Mensonge romantique et vérité romanesque, Grasset, 1961
Il faut impérativement commencer la lecture de Girard par ce premier livre, même s'il n'est pas obligatoirement le plus accessible. C'est là que le mécanisme du désir mimétique est entièrement révélé et démonté. Beaucoup de choses qui seront abordées par la suite, notamment dans l'anthropologie de La violence et le sacré, ne pourront être correctement appréhendées que si l'on a bien saisi les rapports composant le triangle sujet-modèle-objet, la façon dont Girard envisage la médiation interne, la transfiguration de l'objet, la contagion des rivalités et l'effondrement des différences. Mensonge romantique, vérité romanesque est le fondement théorique incontournable de l'oeuvre de René Girard, mais c'est aussi un époustouflant et novateur exercice de critique littéraire.

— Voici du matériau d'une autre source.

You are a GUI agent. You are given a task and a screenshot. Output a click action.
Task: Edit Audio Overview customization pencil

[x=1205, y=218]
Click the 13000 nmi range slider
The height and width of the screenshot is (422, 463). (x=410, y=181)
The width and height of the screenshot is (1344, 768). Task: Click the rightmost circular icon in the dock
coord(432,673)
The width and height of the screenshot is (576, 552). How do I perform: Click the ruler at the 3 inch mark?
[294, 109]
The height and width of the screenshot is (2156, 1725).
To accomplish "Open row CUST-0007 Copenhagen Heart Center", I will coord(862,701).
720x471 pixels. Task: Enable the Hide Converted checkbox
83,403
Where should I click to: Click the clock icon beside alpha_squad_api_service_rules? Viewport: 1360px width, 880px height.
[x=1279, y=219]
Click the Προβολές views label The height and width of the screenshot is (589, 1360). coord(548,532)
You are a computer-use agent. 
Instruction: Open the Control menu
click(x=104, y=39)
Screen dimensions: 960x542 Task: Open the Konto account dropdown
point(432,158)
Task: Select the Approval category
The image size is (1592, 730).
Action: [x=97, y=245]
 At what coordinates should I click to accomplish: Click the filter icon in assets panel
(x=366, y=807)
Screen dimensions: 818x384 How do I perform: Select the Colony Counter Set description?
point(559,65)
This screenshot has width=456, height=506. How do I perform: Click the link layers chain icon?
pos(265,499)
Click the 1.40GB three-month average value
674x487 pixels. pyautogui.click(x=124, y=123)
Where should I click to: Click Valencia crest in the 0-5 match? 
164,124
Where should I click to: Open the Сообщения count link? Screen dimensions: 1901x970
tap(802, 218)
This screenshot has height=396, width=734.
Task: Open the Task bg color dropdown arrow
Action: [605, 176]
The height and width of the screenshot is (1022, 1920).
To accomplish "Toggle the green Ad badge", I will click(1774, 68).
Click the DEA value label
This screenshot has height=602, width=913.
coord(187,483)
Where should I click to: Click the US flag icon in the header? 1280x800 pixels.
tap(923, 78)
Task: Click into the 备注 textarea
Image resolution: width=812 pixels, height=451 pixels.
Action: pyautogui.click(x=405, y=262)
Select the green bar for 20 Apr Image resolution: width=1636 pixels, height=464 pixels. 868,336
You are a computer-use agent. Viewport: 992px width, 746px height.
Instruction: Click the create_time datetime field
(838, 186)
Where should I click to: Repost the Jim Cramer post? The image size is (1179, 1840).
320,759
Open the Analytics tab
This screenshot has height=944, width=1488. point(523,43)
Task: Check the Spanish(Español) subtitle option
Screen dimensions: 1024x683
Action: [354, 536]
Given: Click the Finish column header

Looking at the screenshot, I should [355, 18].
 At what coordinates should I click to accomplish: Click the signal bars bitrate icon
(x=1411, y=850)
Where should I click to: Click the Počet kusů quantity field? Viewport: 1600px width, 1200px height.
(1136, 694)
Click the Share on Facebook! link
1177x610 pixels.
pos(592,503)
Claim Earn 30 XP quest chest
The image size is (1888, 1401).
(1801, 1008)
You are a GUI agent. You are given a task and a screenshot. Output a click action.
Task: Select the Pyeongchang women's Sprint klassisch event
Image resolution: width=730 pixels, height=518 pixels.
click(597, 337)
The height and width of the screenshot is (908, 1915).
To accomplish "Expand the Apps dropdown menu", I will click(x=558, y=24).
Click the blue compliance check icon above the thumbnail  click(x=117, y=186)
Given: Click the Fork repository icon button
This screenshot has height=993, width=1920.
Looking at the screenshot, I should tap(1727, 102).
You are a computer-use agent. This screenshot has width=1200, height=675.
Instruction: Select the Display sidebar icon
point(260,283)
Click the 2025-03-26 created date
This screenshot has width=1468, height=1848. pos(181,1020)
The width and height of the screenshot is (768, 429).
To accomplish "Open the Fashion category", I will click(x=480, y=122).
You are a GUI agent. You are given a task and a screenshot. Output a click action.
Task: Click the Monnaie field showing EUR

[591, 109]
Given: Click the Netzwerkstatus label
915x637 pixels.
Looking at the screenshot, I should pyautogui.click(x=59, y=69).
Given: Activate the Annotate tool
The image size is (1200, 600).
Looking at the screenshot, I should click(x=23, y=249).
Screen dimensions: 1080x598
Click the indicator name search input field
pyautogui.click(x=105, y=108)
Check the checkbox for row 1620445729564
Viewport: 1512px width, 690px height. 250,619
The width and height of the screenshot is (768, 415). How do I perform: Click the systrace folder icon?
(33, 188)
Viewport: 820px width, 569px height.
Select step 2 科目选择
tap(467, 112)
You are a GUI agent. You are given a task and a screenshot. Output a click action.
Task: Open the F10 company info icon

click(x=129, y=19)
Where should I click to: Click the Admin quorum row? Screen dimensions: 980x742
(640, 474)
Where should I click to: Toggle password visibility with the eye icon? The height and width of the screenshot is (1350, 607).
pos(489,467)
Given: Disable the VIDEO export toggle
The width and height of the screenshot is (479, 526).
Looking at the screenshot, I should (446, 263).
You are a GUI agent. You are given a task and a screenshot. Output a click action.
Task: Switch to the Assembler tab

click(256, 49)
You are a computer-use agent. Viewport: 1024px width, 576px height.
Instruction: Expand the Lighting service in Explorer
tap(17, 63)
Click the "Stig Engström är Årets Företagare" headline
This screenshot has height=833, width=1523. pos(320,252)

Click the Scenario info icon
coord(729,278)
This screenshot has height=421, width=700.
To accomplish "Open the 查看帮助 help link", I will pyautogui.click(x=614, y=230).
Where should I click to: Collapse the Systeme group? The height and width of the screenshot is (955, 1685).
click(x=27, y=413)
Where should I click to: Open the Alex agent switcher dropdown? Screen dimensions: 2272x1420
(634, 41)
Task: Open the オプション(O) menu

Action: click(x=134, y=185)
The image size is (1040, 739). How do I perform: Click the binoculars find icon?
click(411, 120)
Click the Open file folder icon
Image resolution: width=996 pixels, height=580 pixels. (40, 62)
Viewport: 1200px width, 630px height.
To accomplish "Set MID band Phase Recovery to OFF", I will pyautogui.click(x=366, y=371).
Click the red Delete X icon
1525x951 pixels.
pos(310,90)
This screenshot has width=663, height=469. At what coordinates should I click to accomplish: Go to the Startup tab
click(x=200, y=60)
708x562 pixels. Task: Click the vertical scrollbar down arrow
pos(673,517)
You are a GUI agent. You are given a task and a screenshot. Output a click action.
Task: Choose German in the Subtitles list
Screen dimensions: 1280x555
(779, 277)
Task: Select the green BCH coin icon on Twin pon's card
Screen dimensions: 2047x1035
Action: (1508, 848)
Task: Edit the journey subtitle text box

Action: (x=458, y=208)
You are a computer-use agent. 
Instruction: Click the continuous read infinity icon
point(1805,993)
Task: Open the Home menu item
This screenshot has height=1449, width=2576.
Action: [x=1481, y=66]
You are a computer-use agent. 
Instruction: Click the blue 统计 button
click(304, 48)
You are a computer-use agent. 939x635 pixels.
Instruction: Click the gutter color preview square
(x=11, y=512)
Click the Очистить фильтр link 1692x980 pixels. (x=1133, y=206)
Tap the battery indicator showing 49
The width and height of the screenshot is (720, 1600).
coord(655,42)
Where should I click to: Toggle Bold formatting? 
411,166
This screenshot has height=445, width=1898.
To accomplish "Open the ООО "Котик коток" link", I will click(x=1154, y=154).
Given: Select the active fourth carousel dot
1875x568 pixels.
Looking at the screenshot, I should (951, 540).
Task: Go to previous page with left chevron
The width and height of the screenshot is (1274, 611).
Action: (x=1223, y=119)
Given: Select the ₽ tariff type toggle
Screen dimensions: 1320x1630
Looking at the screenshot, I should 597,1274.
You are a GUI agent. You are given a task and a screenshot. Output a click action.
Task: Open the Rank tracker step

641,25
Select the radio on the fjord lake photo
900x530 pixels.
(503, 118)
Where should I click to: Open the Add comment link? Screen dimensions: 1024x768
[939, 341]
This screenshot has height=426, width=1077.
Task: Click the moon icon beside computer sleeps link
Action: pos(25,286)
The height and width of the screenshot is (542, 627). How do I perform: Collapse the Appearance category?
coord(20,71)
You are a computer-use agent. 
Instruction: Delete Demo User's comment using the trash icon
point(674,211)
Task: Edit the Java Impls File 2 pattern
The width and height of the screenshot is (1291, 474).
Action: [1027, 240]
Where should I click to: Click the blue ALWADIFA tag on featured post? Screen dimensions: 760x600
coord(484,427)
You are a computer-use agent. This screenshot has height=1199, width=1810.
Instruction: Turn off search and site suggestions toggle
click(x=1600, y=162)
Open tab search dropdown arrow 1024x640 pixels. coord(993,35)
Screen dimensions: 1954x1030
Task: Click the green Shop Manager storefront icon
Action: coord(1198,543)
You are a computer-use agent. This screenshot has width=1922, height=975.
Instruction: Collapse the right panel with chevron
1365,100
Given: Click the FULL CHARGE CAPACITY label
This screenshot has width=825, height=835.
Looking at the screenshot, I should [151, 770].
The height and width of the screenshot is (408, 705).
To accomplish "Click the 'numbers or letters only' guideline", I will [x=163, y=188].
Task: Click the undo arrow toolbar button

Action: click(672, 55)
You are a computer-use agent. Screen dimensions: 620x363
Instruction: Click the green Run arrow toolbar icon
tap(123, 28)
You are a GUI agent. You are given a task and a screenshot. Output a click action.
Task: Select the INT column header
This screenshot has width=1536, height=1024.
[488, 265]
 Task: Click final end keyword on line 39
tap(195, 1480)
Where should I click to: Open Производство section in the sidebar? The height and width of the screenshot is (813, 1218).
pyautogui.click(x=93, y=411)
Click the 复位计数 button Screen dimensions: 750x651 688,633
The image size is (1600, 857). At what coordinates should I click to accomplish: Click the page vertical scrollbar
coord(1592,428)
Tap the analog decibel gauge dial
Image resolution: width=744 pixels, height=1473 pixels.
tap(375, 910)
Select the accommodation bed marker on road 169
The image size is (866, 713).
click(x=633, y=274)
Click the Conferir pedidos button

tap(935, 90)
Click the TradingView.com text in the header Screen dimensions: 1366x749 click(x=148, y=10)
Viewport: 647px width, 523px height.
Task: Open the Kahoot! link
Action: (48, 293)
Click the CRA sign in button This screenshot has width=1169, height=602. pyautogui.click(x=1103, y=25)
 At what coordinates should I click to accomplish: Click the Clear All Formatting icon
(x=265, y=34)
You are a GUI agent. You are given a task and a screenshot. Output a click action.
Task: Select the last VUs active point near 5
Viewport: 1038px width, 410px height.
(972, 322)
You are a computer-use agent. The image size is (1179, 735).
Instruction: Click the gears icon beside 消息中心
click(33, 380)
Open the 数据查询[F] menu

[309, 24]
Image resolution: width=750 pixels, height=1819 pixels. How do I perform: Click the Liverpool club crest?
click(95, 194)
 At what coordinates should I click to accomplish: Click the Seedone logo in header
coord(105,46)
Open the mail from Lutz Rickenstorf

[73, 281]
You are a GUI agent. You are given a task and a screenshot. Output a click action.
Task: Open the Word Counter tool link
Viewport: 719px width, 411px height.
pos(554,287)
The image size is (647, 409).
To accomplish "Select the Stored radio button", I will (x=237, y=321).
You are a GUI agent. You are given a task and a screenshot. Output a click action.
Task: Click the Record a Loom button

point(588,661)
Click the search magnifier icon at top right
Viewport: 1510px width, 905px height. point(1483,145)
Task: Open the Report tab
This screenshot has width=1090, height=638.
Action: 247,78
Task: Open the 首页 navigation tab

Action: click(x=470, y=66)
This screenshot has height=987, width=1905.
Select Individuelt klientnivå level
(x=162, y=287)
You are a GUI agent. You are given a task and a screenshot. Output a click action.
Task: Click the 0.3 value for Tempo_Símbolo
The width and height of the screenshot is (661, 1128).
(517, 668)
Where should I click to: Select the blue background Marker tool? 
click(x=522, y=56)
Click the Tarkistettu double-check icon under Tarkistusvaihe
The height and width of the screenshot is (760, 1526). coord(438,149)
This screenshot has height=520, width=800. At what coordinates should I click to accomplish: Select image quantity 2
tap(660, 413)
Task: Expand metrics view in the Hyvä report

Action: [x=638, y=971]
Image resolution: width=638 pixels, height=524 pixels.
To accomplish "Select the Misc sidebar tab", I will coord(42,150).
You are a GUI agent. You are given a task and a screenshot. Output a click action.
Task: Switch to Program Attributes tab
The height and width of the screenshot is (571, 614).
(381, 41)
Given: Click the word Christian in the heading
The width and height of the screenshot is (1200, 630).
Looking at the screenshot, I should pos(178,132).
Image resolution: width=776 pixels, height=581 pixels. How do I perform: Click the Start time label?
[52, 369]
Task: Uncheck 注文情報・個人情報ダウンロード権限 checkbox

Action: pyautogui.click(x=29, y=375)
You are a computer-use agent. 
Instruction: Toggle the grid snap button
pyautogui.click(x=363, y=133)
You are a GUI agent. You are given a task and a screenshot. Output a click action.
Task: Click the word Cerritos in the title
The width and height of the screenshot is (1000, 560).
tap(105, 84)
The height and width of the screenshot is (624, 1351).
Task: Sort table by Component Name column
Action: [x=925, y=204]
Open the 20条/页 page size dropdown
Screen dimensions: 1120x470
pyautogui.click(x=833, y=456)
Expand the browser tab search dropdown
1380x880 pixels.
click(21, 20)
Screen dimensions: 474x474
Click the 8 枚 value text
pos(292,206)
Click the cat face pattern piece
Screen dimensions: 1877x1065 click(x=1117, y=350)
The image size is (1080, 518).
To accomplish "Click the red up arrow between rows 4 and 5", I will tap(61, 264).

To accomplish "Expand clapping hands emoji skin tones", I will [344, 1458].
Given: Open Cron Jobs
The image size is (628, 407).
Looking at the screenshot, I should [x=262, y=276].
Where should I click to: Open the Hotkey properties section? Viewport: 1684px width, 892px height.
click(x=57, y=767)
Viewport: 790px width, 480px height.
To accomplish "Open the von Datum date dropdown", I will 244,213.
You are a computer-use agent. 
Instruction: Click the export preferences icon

DostoÏevski : du double à l'unité, Plon, 1963
Il y a un cas Dostoïevski qui passionne René Girard. Le triangle mimétique et l'omnipotence du rival peuplent la totalité de l'oeuvre de l'auteur de Crime et Châtiment. En suivant pas à pas la vie et l'oeuvre, René Girard montre comment Dostoïevski - à compter des Mémoires écrits dans un souterrain - dégage progressivement la parfaite identité des doubles. C'est ce lent travail de la connaissance de la méconnaissance qui est mis à jour par Girard jusqu'à la rédemption des Frères Karamazov. L'essai fait partie à présent du collectif Critique dans un souterrain.

La violence et le sacré, Grasset, 1972
Les hypothèses mises en lumière à partir du romanesque dans MRVR peuvent-elles être retrouvées dans les textes les plus anciens de l'humanité ? Prenant appui sur la tragédie grecque, René Girard va dégager l'identité entre violence et mimésis. Dès lors, comment les hommes ont-ils pu échapper à la circularité exponentielle et destructrice de la vengeance ? La réponse de René Girard est sans équivoque : en retournant la violence collective née d'une crise paroxistique des différences sur un seul, la victime émissaire et en investissant cette dernière, à la fois de la responsabilité de la crise et de sa résolution, créant ainsi l'ambivalence du sacré. Ouvrage bien entendu incontournable puisque Girard nous y propose une explication simple de la création de l'humanité par elle-même, tout en dégageant deux nouvelles hypothèses riches de développements futurs : la crise sacrificielle et le principe de méconnaissance, qui conditionne l'efficacité du mécanisme victimaire.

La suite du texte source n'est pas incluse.